Dwight D. Eisenhower

== Awards and Decorations ==
Charette's military decorations and awards include:
| | | |

| Badge | Submarine Warfare Insignia |  |  |  |
| 1st row | Medal of Honor |  | Purple Heart |  |
| 2nd row | Navy Achievement Medal | Combat Action Ribbon Retroactively Awarded, 1999 |  | Navy Unit Commendation |
| 3rd row | Navy Good Conduct Medal with 6 Service stars | National Defense Service Medal with 1 Service star |  | Korean Service Medal with Fleet Marine Force Insignia and 2 Campaign stars |
| 4th row | Korean Presidential Unit Citation | United Nations Service Medal Korea |  | Korean War Service Medal Retroactively Awarded, 2003 |

==Legacy==
On April 30, 1999, the Charette Health Care Center, a part of the Naval Medical Center Portsmouth, Virginia, was dedicated in his honor.

AMVETS Post 82 of Ludington, Michigan, was named after Charette in 1982.
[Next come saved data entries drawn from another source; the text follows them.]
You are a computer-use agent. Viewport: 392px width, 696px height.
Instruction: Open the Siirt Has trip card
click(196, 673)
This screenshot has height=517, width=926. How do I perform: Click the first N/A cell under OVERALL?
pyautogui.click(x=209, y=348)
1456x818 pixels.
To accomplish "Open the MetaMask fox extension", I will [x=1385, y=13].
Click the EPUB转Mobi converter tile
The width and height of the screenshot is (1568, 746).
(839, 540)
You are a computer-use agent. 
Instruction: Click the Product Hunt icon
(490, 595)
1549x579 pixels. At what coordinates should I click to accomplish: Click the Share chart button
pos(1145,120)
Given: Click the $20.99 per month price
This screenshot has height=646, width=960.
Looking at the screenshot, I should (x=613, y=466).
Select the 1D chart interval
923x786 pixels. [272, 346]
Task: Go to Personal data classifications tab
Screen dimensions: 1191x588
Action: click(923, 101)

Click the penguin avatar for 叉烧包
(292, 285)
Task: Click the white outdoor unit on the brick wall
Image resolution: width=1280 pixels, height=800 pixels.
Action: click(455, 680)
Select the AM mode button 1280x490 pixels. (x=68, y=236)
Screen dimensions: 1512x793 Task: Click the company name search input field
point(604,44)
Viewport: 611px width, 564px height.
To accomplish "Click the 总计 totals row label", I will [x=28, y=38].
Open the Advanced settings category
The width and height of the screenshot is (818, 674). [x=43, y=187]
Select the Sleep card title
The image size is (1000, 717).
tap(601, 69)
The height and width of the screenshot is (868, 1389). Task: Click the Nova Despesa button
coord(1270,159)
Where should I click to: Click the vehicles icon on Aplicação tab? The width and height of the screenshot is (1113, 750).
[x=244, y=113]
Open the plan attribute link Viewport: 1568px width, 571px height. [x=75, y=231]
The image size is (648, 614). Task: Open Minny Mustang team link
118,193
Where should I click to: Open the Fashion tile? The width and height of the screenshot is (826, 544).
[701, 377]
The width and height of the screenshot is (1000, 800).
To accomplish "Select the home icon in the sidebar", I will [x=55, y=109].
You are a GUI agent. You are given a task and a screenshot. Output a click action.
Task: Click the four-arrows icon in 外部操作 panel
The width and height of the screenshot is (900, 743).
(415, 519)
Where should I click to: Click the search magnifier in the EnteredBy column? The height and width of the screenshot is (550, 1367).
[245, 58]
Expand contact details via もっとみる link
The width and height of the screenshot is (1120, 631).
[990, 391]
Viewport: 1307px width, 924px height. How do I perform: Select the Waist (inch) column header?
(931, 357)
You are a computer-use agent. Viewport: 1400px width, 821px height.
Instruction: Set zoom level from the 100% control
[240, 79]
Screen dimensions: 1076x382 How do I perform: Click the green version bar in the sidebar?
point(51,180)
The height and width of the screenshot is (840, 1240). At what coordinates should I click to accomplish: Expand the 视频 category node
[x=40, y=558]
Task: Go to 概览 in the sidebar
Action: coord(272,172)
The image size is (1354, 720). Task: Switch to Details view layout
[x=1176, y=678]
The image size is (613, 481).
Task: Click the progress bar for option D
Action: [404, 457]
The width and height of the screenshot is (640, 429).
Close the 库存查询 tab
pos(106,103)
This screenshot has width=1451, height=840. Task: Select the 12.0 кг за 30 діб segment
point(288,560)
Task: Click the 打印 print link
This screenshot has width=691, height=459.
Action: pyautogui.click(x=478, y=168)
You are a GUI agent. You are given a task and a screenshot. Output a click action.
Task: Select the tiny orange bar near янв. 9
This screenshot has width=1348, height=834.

In downtown Ludington, there is a mural dedicated to William R. Charette. It depicts his tour of duty during which he earned the Medal of Honor. Charette was able to come to Ludington to view the mural in the years before his death.

A sign was put up near Spectrum Health Ludington Hospital that honors him.

A Sea Cadet unit is named in his honor, National Naval Medical Center Bethesda William R. Charette Battalion.

An Arleigh Burke-class guided missile destroyer, DDG-130, was commissioned in honor of William R. Charette on 1 August 2026.